Prior to performing any life testing, several capacitors were subjected to destructive Step-Stress Tests. The Voltage Step-Stress testing was conducted with different capacitors at different constant ambient temperatures. The Temperature Step-Stress testing was performed with different constant applied voltages. Test conditions were maintained during each step (using same duration of 48h or up to 168h) and then the units were cooled to 25°C and retested against baseline characteristics. Units were then returned to Step-Stress conditions at the next step up to failure of 50% of the parts. Below is an example of tests conducted with a moulded single capacitor.

The Voltage Step-Stress tests were performed with a +100V step every 48 hours for 125°C and 140°C ambient temperatures. The results obtained (Figure 8) show a capacitance loss accelerated after 1.6 UR step. Similar degradation of the dissipation factor and insulation resistance was observed. But the test has been conducted up to 2 UR without any short-circuit failure, demonstrating excellent self-healing behaviour.

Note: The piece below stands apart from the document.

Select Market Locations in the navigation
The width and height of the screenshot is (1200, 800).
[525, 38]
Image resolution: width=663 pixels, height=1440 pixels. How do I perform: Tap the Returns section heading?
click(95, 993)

The Step-stress tests aimed the first investigation of technological margins in voltage and temperature and allowed defining of Steady-state accelerated life tests.

STEADY-STATE ACCELERATED LIFE TESTS

Based on step-stress tests analysis, the conditions for steady-state accelerated life tests have been defined. The life tests results have been analysed in order to define the failure mode in different conditions.

To demonstrate the selfhealing behaviour of MML^TM capacitors, some endurance tests have been conducted outside of the standard drift requirements. An example of test for a 800V rated MML capacitive elements is shown below. This test was aimed at demonstrating the open-circuit failure mode and end-of-life (EOL) characteristics.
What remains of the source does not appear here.